2.3 Customer service and satisfaction

  • Average first response time indicates the time it takes for the support team to reply to a customer request.
  • Average issue resolution time indicates the time it takes to solve an issue reported by the customer.

A shorter duration for the above two metrics provides a better customer experience and thus impacts customer satisfaction positively.

  • Net Promoter Score (NPS) measures how likely a customer is to recommend the product and services of your organization to others. This is an important metric as it gauges how strong customer engagement is and can have a direct impact on sales and revenue. It is worthwhile to note that Customer Service is not the only factor impacting the NPS. Other key factors that can have a direct impact on NPS are the quality of the product, price, and ease of use.

 

3 Technical excellence

This dimension should focus on measuring factors that impact technical excellence, namely quality of delivery, agility in the team, and team culture to adapt to industry technology evolution.

3.1 Quality of delivery

  • Escaped defects is the number of defects that have entered the live environment in a particular release. In an ideal situation, these defects should have been caught in test cycles and addressed. Hence, this metric is an indicator of the release quality and the rigor of the quality control processes followed by the teams.
  • Code coverage provides a view of the extent to which the code base is covered by automated tests. It is important to note that having a 100% code coverage metric does not necessarily assure zero defects, however, it is a good measure of untested code.
  • Functional test coverage which provides a view of which features in the release meet the acceptance criteria
  • Sprint Goal success which is an indicator of how often the team meets customer requirements and is also an indicator of the team’s agile maturity.

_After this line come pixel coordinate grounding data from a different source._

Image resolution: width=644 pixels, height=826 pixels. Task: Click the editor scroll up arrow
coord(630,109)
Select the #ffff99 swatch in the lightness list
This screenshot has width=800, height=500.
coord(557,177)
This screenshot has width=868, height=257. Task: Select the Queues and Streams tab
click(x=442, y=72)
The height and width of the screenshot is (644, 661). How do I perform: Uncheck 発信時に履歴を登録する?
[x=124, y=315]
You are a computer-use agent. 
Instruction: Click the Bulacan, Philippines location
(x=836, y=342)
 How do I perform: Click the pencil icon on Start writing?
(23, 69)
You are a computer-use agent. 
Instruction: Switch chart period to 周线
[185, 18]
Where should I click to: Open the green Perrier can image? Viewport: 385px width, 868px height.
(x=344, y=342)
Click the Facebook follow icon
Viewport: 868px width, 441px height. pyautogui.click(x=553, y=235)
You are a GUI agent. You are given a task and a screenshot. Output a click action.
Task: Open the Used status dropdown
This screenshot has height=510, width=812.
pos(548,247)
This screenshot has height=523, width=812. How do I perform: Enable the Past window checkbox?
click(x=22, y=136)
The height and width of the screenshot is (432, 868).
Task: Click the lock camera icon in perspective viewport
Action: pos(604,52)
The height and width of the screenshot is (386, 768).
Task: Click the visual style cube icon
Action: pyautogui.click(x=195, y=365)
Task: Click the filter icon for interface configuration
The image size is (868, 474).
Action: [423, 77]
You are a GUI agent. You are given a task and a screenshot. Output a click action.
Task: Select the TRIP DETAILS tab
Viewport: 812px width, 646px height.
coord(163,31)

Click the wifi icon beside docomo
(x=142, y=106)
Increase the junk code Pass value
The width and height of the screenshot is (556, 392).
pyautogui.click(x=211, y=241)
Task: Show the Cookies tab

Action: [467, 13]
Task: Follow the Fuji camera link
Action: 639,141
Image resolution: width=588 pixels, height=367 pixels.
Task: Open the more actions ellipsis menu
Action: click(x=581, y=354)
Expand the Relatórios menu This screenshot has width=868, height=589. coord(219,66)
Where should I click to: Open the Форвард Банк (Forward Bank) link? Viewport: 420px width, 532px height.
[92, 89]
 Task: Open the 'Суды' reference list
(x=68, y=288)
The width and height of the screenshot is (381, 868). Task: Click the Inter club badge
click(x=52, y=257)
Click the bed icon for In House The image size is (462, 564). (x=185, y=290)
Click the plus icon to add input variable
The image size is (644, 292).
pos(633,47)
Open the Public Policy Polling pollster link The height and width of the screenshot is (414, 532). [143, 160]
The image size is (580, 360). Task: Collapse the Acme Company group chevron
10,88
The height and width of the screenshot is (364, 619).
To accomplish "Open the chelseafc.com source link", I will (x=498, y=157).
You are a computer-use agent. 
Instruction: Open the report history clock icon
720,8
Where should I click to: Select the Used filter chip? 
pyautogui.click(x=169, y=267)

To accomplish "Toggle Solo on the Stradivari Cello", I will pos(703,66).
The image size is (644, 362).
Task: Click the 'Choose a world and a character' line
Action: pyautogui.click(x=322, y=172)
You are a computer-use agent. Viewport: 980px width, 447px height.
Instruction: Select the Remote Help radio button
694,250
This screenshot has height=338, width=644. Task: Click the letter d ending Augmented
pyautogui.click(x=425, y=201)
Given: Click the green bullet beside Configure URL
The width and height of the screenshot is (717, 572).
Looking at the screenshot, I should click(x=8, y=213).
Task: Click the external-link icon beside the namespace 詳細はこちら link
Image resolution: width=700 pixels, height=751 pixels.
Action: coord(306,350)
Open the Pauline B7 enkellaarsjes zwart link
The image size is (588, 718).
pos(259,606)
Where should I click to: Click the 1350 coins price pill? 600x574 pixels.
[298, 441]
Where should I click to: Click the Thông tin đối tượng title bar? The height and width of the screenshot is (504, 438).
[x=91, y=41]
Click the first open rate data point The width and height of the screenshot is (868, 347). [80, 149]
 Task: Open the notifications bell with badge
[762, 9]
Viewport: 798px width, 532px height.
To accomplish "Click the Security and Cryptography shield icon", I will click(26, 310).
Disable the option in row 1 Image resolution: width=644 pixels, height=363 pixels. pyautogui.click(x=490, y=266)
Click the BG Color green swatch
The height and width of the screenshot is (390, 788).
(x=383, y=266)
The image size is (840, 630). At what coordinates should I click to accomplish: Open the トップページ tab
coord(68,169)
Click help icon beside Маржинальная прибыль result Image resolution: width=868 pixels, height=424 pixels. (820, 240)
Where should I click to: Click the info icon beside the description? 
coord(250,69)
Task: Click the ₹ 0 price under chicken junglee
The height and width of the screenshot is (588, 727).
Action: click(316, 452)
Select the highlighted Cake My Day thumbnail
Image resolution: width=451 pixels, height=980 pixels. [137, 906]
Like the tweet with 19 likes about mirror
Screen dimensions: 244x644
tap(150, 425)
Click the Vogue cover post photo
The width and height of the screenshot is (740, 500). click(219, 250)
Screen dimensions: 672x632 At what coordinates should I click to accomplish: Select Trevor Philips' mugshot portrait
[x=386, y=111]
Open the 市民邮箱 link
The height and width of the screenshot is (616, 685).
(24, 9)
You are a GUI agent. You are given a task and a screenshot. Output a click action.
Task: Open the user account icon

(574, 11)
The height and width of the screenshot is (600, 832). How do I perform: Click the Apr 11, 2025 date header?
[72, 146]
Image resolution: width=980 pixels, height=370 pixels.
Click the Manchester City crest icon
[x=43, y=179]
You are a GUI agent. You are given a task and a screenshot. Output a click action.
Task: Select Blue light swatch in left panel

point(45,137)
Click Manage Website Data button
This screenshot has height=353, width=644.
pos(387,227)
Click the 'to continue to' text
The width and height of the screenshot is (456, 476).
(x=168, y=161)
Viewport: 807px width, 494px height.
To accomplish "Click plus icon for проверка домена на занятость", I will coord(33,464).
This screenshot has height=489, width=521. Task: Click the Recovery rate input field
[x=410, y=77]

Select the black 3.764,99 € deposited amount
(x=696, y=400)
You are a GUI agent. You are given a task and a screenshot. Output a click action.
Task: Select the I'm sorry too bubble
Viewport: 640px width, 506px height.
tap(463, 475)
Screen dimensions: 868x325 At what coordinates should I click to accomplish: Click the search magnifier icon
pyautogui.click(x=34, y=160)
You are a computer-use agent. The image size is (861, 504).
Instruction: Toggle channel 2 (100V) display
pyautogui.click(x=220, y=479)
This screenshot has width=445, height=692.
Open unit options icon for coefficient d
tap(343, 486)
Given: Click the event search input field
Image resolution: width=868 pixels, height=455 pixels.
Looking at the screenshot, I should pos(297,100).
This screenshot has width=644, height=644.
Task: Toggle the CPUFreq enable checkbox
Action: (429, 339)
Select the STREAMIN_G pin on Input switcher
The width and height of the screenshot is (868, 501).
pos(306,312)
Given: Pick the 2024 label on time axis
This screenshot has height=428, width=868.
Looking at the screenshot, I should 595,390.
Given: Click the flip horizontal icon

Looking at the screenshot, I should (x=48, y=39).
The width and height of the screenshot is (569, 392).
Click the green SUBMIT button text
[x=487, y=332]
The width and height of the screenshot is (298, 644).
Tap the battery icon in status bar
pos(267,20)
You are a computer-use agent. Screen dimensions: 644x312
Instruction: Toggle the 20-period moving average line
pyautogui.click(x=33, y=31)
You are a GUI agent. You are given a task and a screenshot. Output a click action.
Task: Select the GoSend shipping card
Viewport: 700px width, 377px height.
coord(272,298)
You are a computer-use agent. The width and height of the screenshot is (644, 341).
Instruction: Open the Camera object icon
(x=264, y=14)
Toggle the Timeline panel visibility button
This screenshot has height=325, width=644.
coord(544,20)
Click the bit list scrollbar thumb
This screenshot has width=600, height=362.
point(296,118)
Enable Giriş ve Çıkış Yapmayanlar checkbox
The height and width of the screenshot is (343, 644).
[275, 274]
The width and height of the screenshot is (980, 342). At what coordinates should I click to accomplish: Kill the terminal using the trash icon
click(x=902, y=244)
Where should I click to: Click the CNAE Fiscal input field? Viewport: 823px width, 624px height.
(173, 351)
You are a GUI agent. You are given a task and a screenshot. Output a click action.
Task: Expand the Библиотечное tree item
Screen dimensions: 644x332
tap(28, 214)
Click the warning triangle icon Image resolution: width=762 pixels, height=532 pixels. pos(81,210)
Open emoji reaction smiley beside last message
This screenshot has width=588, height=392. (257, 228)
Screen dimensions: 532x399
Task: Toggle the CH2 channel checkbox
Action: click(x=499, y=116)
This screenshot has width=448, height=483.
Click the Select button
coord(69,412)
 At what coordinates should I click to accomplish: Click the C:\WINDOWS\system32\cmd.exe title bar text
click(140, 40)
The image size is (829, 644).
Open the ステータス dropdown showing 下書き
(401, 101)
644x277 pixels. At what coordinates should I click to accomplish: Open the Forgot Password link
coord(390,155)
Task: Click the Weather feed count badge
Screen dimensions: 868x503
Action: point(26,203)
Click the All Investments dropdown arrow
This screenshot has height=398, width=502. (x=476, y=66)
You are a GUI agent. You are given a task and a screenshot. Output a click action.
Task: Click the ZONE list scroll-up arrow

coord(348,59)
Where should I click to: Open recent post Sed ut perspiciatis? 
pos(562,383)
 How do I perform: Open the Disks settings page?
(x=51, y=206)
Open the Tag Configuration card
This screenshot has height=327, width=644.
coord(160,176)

3.2 Agility in delivery and team culture

  • Lead and cycle time to deliver service requests and other business as usual activities (BAU) – The earlier sections of this article discussed a similar metric related to business deliveries. A typical agile team has to also focus on BAU requests, and this metric gives insights into how fast a request is getting picked up by the team and how long it takes for the team to complete a request and deliver value after starting to work on the request. This metric, when juxtaposed with the related metric for business delivery, gives insights into whether the team prefers business requests over BAU or vice-versa.
  • Average time builds stay “Red” is an indicator that the team is probably unable to focus on a work item till its completion. This could be due to the assignee multi-tasking or not giving priority to fix the build or that a dependency is not met due to which the build cannot be successful. In either case, this metric provides insights into patterns and behaviors involving team dynamics.
  • Technical debt is a tricky thing to measure and track. However, it can severely impact the team’s ability to maintain and enhance software easily. Many times, teams end up focusing on delivering business requests and will be unable to take dedicated time to refactor or re-architect the hot-spots. One common approach many teams follow is club refactoring when that portion of code needs changes to deliver business demands. A metric to monitor how technical debt is evolving from release to release gives a good indication of the team mindset – whether they are focused on delivering the best software or are content with delivering just the business needs.
  • Duration in which a new member of the team becomes productive is another tricky thing to measure and track. However, it is an important element that impacts the overall team productivity and gives insights into the effectiveness of the on-boarding process and team culture, and team dynamics.

4. Innovation

This dimension should focus on measuring factors that impact innovation advancements in the organization.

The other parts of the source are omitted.